Most of the responses I got from my last article about Big Brother were very positive. They were ranged from “Oh, Ernest Bazanye, you are so wonderful. Ooooh, baby!” to “We would like to put you on the register for the next Heroes Day.”
However, some of it was not as nice. Some people in particular took exception to the fact that parts of it seemed made up.
Okay. You’ve got me. I make up these things. I don’t really watch Big Brother, so I have no choice. I fabricate all my Big Brother recaps.
One of the people who wasn’t happy about this called me on Monday.
- Hello, is this Baz?
- This is Baz. Who am I speaking to?
- Baz, this is Big Brother calling from South Africa.
- In that case, don’t call me Baz. We are not friends. Call me Mister Bazanye.
- I should probably be calling you an evil bastard after what you wrote about me the other day on your ka-site. You think we don’t read it in South Africa?
- You man, I talk so much shit on this site about so many people, it’s hard to keep track. Which particular diss are you talking about?
- You told everyone that I made one of the housemates pregnant. You said that I had been sleeping with Bhoke and she had started to experience morning sickness.
- Heh heh. Biggie. I have some bad news for you. That’s not your kid.
- What? But she said I was her one and only.
- Um… no. Maybe you were her one and only for that hour, but that baby is half Ugandan. Wasake is actually in Kampala right now shopping for pampers and bibs and baby booties. Big Brother, are you … is that crying on the phone?
I wanted to know what was going on, so I turned on my … okay, I don’t have a DSTV. So I turned on my neighbour’s TV and tuned into the channel to see what was going on.
When we tuned in again about an hour had passed. Bhoke was asleep and Big Brother was somewhere shooting heroin to calm his nerves. The housemates were gathered around Nalukenge who seemed to be distributing some clear liquid from a saucepan.
Miss P: What did you say it was called again? Rock Blue?
Sharon O: It’s cored Wallagy. It’s a rockaw blew we mark in the vurlajjies art horme in Ugarnder.
Vumbai: It smells like alcohol.

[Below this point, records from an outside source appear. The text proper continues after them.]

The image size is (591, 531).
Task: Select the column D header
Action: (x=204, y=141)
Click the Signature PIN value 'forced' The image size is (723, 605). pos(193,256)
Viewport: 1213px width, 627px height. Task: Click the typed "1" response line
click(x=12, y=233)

It must be a local brew they make in the villages at her home in Uganda.
Miss P: Then why doesn’t she say so?
Sharon O: Tharrts wart ah sard!
I soon discover that Big Brother had refused to replenish the housemates booze supply, so they had to fend for themselves. However, because I have a job and I can’t sit home idle watching this crap all day, I left to build the nation and only returned a few hours later to see what was going on.
Wendel and Lomwe were gazing into each others eyes and whispering.

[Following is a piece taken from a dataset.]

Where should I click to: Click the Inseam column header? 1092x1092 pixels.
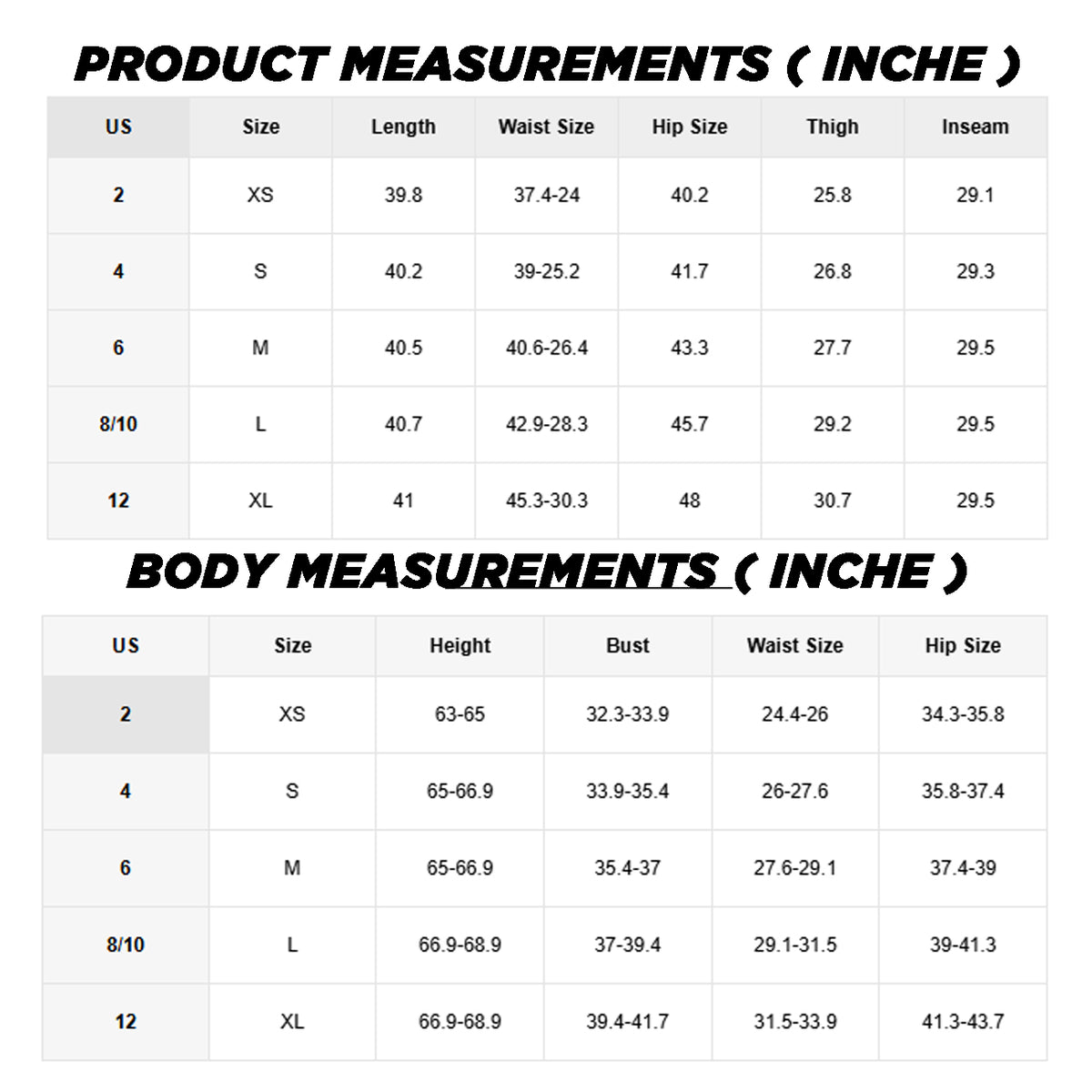click(975, 127)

Wendel: I love you. But don’t worry. I don’t mean that in a gay way.
Lomwe: Dude you so totally mean it in a gay way. You couldn’t be more gay if you walked in here with Elton John superglued to your bum. But I am not afraid. Nalukenge’s Rock Blue is making me see everything in a different way. Your eyes as soooo soft…
Sharon meanwhile is in the centre of the swimming pool speaking loudly.

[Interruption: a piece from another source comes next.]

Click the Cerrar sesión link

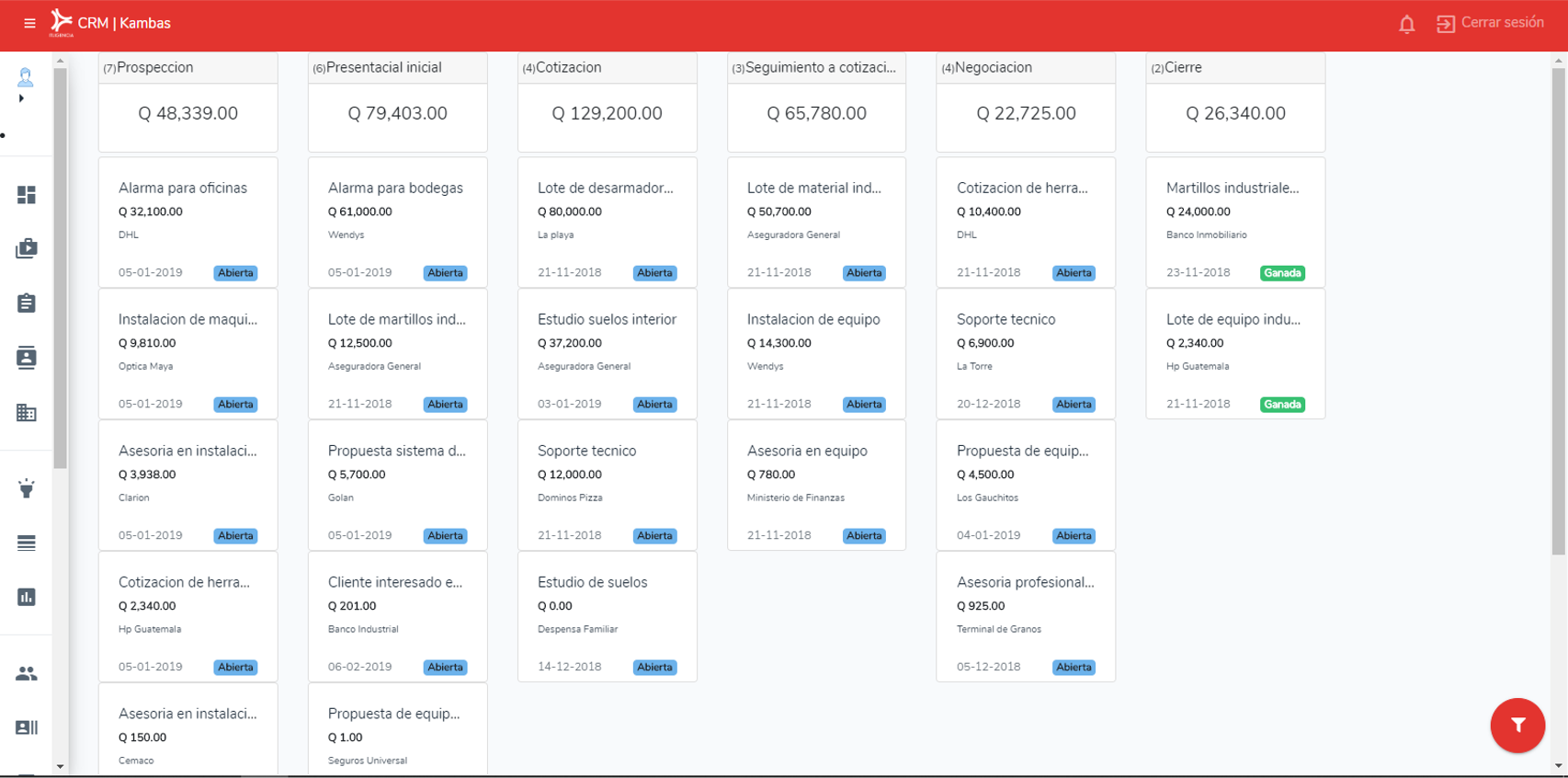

“Me you see me here me Nalu? Wen I go baaka to Uganda and de see me allo dem de will say eh! Nalukenge Shallon of Wabulanendyembwa Virrage she alluso can be wen she can fry on da aeroplane and go evenny up to zere inni sausi. De willo evenny give me a jobbu of pulizenta in capto efwemu mwe muli awo.”
So, tune in to Big Brother every week night on Lighthouse Television for full coverage.